## Begin PROVIDED DATA

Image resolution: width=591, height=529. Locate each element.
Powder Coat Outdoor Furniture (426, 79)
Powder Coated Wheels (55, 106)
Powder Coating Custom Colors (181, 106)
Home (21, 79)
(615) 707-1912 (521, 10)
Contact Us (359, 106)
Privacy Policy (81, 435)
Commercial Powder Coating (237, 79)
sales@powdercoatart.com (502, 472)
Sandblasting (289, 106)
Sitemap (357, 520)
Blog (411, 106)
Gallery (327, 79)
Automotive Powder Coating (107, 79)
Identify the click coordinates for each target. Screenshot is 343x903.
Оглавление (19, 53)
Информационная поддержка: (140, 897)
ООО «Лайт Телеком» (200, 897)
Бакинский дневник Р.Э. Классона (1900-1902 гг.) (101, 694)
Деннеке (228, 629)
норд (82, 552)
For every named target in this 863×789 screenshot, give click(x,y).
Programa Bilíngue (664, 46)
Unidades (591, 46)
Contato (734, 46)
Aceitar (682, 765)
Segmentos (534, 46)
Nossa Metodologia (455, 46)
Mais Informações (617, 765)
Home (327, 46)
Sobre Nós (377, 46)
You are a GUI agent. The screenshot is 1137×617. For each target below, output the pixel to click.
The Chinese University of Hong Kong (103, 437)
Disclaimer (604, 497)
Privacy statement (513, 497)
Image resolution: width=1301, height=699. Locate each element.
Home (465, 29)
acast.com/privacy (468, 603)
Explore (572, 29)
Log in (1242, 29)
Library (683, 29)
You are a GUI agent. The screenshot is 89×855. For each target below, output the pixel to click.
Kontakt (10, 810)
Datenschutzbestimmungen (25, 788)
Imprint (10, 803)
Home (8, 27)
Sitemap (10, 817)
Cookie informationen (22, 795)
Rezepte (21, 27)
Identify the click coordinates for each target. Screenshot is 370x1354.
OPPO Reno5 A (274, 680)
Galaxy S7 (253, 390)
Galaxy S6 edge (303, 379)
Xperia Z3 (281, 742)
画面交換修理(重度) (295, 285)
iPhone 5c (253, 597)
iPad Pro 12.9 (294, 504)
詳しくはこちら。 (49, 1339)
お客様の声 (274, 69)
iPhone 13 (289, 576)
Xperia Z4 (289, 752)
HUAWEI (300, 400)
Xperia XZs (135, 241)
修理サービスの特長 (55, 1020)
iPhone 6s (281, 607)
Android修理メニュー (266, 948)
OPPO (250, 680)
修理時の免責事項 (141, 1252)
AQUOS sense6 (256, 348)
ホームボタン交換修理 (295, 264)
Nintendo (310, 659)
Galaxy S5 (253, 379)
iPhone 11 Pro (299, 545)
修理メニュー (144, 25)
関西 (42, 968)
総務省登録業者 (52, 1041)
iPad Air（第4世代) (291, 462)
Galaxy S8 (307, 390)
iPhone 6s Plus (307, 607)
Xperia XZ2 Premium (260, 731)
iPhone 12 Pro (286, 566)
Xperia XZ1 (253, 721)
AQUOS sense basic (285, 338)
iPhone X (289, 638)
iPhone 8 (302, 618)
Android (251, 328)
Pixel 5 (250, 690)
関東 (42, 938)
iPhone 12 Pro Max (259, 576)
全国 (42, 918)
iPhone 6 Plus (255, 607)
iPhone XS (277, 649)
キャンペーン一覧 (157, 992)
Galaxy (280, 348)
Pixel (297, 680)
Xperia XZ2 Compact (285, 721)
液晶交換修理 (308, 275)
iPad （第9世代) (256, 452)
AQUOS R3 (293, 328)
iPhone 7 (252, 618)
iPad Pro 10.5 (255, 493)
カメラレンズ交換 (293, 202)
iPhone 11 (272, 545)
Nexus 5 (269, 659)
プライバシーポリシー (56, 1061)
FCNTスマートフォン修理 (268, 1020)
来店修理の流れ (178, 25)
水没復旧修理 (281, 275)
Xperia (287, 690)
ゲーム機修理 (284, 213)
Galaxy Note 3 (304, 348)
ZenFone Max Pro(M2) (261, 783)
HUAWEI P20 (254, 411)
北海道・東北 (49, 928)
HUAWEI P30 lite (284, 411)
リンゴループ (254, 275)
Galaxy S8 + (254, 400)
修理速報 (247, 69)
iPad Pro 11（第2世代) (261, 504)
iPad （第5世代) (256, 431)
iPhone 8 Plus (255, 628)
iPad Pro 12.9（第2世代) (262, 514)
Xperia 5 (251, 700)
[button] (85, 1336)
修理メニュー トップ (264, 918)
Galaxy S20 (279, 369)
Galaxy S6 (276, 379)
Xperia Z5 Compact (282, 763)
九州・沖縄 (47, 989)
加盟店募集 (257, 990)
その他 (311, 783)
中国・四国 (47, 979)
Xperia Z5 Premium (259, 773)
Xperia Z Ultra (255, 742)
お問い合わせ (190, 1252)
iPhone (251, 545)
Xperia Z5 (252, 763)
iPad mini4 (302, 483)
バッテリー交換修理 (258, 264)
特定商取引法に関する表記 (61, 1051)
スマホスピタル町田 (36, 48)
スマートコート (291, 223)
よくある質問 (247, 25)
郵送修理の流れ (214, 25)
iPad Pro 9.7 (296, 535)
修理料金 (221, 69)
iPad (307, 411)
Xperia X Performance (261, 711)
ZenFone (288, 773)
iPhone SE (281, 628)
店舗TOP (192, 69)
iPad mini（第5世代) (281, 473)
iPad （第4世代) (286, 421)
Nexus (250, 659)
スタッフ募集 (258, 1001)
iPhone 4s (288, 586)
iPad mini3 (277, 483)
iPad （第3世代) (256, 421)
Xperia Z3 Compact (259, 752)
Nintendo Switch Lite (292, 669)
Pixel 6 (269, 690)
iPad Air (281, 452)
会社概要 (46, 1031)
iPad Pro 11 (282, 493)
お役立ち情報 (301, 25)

## End PROVIDED DATA

# [EXERCISE PROMPT]
Identify each line above that contains the word "resolution", treating uppercase and lowercase letters as distinct, and copy those lines in full.

# [OUTPUT FOR THIS TASK]
Image resolution: width=591, height=529. Locate each element.
Image resolution: width=1301, height=699. Locate each element.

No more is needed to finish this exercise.